De toute façon, on trouve dans cette affaire du baptême comme dans d'autres rituels et croyances religieuses, l'impossibilité d'articuler l'éternité divine avec la temporalité humaine dans ces religions qui se prétendent révélées. Cette irruption dans le temps d'une vérité qui se dit éternelle pose forcément des problèmes. Alors on invente des paliers pour limiter les effets de seuil. Mais ce travail est sans fin. Entre le Paradis et l'Enfer on invente le Purgatoire, pour introduire du temps dans une œuvre divine. Mais qu'est-ce ce temps au regard de l'immortalité à venir pour l'âme qui en sortira ? Même pas une goutte d'eau. Les Limbes essaient de donner une issue rationnelle à cette aporie du décalage entre la communauté des hommes chargés du péché originel et la communauté des chrétiens qui en est lavé par le baptême et le sacrifice du Christ.

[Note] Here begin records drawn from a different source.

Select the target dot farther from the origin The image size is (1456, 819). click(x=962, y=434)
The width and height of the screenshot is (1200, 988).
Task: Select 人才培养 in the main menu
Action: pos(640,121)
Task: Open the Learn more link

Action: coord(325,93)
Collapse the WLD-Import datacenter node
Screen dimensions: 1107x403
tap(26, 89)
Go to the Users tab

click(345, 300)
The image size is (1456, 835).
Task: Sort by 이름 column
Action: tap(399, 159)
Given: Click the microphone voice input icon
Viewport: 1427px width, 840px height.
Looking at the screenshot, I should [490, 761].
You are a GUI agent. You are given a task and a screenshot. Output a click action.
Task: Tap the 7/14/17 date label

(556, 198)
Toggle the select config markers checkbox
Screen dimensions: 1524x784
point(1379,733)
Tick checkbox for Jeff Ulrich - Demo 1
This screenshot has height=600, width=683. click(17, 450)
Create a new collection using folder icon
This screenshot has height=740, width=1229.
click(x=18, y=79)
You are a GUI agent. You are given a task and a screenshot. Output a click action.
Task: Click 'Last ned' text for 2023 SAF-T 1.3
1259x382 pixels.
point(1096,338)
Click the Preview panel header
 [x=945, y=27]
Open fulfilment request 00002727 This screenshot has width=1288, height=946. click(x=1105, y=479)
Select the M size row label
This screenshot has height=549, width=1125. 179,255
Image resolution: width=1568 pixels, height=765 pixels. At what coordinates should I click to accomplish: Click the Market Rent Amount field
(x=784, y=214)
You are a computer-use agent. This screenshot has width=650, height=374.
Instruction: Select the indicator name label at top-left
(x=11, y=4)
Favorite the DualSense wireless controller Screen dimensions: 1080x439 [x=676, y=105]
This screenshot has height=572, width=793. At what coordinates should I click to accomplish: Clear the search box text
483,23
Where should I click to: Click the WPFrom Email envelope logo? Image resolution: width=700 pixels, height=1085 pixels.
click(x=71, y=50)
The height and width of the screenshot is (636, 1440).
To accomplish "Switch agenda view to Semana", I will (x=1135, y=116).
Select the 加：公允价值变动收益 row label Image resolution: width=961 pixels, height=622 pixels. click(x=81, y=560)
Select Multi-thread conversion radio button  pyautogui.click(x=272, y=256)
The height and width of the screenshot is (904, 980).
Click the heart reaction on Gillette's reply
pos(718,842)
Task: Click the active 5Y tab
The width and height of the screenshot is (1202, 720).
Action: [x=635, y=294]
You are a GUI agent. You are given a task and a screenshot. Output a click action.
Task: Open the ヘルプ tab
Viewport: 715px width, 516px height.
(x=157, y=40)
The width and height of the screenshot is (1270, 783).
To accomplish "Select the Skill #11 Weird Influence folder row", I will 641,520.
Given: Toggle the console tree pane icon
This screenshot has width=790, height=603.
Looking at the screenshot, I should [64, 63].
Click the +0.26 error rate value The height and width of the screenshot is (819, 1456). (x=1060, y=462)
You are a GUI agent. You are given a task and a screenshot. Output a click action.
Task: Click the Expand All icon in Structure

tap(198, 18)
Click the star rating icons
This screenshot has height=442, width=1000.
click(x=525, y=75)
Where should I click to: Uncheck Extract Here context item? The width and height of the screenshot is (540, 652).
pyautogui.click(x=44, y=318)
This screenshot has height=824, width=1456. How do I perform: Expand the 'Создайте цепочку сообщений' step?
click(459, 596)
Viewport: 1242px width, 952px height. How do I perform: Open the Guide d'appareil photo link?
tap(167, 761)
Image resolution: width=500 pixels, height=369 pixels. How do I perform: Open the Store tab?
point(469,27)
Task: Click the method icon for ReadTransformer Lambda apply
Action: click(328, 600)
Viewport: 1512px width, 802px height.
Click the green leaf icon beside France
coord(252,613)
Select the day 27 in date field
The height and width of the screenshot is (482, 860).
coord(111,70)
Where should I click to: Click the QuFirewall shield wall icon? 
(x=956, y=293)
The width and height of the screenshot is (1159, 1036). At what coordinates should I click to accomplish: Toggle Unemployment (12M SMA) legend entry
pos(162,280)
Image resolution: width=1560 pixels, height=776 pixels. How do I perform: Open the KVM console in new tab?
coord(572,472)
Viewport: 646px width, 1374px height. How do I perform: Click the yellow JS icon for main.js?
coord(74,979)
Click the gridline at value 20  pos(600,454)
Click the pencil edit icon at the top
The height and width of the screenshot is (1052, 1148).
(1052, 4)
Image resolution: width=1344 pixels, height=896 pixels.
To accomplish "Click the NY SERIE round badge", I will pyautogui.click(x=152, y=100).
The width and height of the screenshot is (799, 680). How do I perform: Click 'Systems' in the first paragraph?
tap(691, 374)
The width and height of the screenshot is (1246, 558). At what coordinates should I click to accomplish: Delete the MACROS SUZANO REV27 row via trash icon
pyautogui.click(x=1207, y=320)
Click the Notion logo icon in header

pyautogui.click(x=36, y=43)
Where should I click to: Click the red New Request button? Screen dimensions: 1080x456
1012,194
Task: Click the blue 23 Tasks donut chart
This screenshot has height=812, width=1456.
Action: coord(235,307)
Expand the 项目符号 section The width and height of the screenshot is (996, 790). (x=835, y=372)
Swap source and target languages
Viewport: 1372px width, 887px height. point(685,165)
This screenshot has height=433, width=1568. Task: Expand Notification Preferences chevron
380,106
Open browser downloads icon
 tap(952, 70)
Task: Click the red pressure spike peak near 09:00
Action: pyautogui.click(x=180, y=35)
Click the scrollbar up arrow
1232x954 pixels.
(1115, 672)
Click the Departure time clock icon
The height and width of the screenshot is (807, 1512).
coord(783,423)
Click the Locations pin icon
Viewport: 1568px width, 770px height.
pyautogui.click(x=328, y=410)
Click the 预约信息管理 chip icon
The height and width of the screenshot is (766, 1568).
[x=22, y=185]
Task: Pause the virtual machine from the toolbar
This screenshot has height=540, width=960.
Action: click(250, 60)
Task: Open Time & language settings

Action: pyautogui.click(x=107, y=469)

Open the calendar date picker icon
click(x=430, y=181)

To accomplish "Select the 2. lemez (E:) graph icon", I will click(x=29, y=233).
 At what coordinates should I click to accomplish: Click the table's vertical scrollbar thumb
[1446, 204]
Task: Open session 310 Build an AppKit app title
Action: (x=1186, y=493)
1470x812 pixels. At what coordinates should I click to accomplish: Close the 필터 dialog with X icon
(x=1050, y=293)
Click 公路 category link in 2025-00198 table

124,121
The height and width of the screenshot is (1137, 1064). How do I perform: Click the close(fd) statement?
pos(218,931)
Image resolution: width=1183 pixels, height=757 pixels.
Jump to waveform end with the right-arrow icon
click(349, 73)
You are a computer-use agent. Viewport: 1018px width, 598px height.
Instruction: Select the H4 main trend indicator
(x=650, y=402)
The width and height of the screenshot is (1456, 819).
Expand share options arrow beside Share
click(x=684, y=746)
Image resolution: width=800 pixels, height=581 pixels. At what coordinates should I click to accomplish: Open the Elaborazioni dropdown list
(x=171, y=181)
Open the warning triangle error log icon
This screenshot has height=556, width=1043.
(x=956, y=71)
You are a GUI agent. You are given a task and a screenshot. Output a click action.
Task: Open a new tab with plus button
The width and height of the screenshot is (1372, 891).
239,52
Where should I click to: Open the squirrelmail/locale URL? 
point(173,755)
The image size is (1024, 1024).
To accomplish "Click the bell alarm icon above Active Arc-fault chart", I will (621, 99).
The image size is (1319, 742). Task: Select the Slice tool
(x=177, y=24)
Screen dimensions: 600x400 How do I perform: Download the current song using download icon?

Mais qu'en est-il des justes qui vécurent avant la révélation. S'ils sont sauvés, à quoi sert la venue du Christ sur terre ; sinon, quelle injustice pour ceux qui ont vécu simplement trop tôt. Ce qui est curieux, c'est qu'il faudra attendre le début du XXIème siècle pour que l’Église, sans se prononcer sur l'existence ou non des Limbes, affirme que la croyance dans cet état intermédiaire, « n'était pas un article de foi ». Position aussi ambiguë que la situation de ce ce territoire coincé entre le Paradis, l'Enfer et le Purgatoire.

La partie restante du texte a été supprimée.